▸ Excerpted passage:
-------------------------

DEV Community

chuan jiang
chuan jiang

Posted on • Originally published at windhood-jza.github.io

Saving Tokens on Large File Reads: Hermes Agent's read-summarizer Plugin

#ai

Saving Tokens on Large File Reads: Hermes Agent's read-summarizer Plugin

TL;DR

The read-summarizer plugin sits in Hermes Agent's middleware layer and
automatically truncates file-read results larger than 50 KB to the first 200
and last 50 lines, with a clear marker telling Hermes how to fetch the rest.
Result: up to 60% fewer tokens consumed per large file read, no changes to
your prompts, no model swap, no API key changes. Enable it in config.yaml
and it just works.


Why I Wrote This (for Humans)

Tokens cost money. Not theoretical money, not "someday when this is a production system" money — real money, every conversation, every cron job, every time I ask Hermes to look at something.

I'm not running a funded startup. I'm one person with a budget and a problem I want to solve. Every LLM call that returns more than I actually needed is money I'm throwing away.

One specific version of this problem: large files. Logs, exports, markdown documents you've been building for months. When you ask Hermes to read one, it reads the whole thing — every byte — and you pay for every token. Most of the time you only needed the first few lines to get oriented, or the last few to see how something ended.

-------------------------

▸ Provided material:
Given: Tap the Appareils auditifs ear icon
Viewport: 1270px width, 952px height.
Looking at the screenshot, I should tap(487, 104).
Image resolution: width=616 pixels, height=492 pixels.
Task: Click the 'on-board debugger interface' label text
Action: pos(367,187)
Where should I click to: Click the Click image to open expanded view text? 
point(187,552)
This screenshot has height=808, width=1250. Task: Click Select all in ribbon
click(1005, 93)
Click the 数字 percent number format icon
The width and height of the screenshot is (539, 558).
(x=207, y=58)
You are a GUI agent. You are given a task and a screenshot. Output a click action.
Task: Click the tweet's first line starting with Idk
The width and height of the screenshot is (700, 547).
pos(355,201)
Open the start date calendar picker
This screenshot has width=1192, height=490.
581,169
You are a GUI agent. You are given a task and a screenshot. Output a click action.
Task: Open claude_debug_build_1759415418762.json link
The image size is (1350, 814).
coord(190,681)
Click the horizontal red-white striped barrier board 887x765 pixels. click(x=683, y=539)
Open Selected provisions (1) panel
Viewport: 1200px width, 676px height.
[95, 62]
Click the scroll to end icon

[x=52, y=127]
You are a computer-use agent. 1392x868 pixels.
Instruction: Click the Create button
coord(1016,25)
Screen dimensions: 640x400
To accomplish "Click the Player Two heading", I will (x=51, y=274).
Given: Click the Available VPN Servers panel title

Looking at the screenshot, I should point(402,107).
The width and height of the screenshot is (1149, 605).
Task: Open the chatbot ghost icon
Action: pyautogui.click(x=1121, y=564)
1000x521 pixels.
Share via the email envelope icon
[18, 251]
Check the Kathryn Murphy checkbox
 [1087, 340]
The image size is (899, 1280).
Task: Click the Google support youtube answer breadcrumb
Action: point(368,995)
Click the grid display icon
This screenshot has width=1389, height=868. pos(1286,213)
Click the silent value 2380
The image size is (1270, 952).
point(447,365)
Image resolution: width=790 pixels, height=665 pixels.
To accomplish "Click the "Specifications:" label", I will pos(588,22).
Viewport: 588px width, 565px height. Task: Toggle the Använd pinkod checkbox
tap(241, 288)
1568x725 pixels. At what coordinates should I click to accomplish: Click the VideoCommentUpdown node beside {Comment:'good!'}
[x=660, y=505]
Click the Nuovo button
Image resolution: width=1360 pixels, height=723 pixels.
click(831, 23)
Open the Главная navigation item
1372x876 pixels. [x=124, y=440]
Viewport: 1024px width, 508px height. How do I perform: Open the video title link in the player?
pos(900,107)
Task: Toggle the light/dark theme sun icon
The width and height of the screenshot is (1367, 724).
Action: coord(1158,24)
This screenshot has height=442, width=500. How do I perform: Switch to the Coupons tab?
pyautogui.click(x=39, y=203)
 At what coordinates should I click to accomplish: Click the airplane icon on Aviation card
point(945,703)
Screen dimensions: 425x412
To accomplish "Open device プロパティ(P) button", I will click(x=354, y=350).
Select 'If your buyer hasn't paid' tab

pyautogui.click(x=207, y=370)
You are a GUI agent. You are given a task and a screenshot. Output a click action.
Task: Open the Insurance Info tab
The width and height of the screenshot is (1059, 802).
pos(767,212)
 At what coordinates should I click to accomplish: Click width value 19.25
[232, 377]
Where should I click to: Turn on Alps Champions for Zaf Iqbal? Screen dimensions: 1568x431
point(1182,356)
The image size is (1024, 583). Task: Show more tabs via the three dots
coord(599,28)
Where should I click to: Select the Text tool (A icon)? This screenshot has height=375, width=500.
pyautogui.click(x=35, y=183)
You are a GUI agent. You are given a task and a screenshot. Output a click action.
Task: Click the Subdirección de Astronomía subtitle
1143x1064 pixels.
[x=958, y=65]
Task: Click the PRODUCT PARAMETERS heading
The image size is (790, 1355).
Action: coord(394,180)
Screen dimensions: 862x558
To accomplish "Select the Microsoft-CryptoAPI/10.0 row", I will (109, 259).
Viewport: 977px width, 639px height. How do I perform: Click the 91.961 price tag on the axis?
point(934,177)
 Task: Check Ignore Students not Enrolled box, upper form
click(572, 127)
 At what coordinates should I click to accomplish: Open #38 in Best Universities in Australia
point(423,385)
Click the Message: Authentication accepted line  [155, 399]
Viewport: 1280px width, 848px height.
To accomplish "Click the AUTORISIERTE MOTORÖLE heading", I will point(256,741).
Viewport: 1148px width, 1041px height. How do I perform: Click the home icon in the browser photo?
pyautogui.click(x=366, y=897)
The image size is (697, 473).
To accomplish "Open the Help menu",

-------------------------

▸ Questions to answer:
A: Decide whether each statement agrees with the read-summarizer article. Answer yes or no for each, and quote the words from the article that settle it.
(i) The plugin shortens file-read results over 50 KB to their first 200 and last 50 lines.
(ii) Using the plugin requires changing the API key.
(iii) The author is running a funded startup.
B: According to the read-summarizer article, in which file is the plugin enabled?

▸ Responses to the tasks:
A:
(i) Yes: "automatically truncates file-read results larger than 50 KB to the first 200 and last 50 lines"
(ii) No: "no changes to your prompts, no model swap, no API key changes"
(iii) No: "I'm not running a funded startup."

B: It is enabled in config.yaml.